-- Opening Marker --
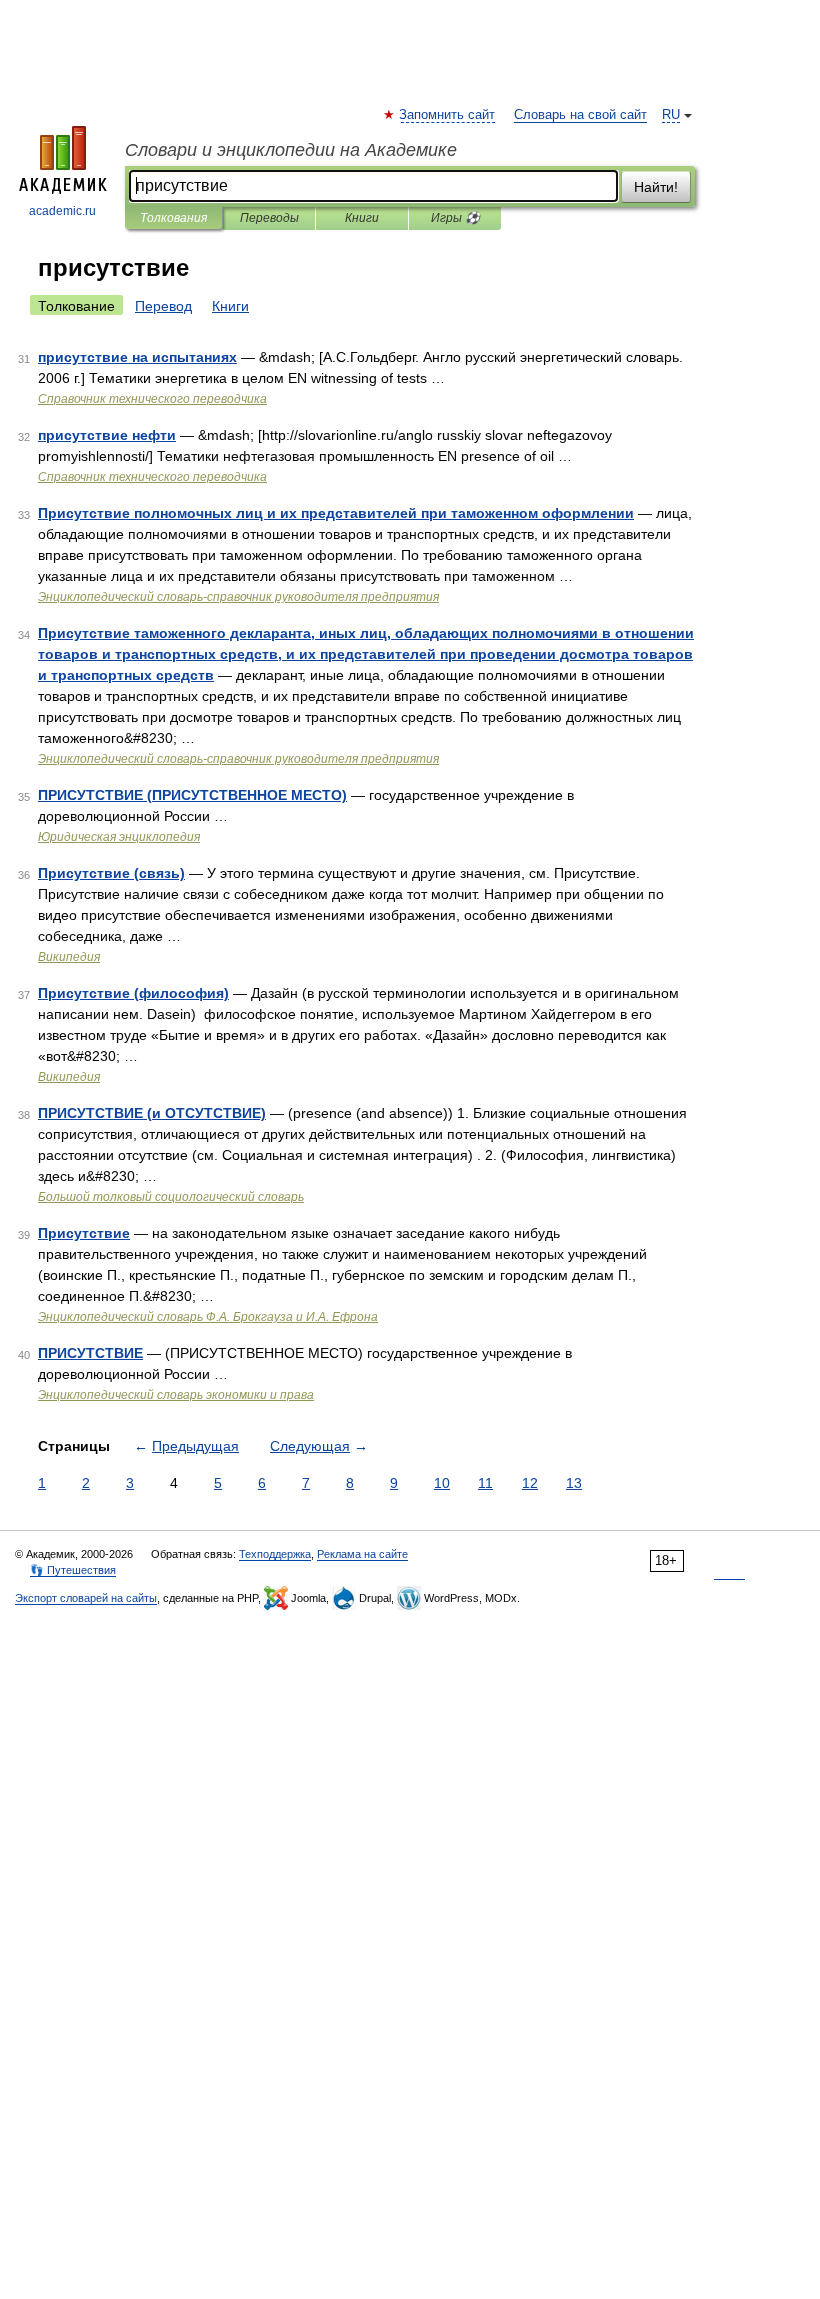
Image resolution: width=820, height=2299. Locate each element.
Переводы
-- Closing Marker --
-- Opening Marker --
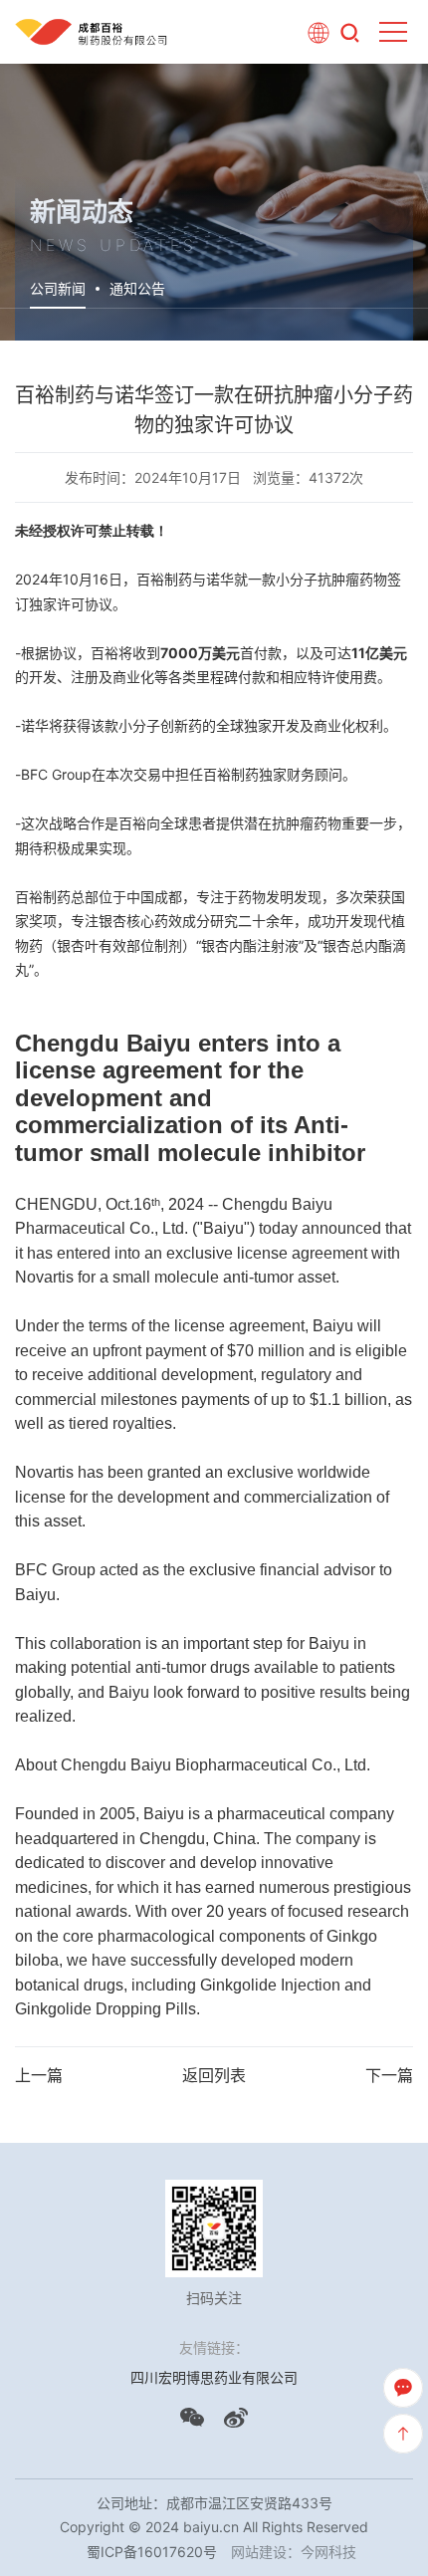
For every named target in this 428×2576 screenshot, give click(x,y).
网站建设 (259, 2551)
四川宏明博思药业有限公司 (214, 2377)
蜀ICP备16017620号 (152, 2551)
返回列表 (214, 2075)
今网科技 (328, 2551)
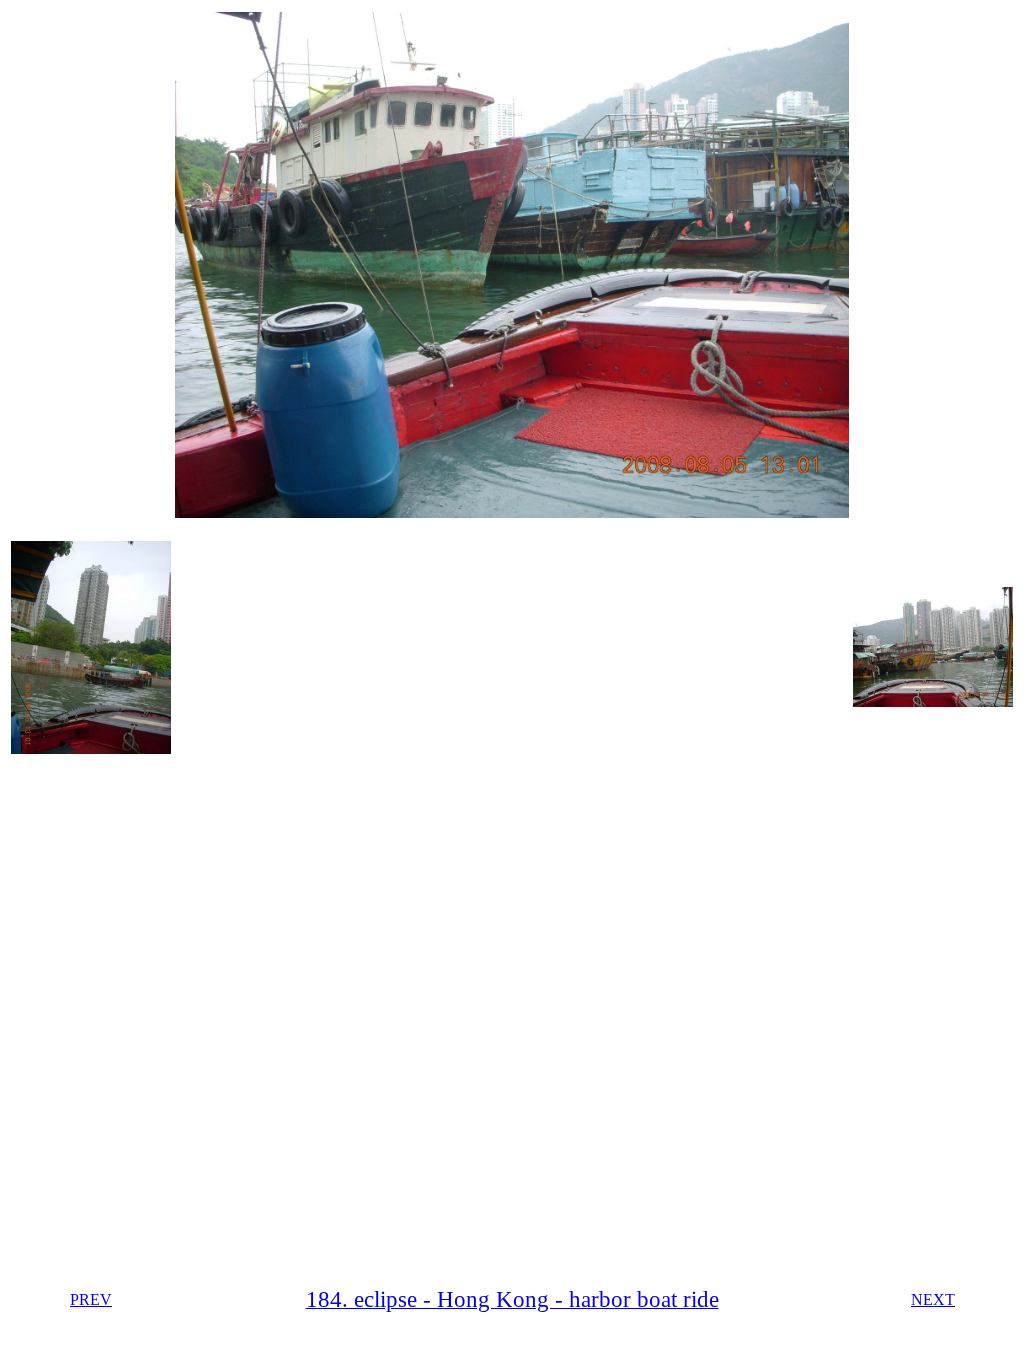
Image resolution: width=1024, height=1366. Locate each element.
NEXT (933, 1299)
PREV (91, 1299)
-- Closing Marker --
__Goal of the exercise__. Only one stretch of the data is wanted: write out exactly the lines from the one holding "蜀ICP备16017620号 (152, 2551)" through the one holding "PREV (91, 1299)", both included, without the pictures.

__Solution__.
蜀ICP备16017620号 (152, 2551)
返回列表 (214, 2075)
今网科技 (328, 2551)
Image resolution: width=1024, height=1366. Locate each element.
NEXT (933, 1299)
PREV (91, 1299)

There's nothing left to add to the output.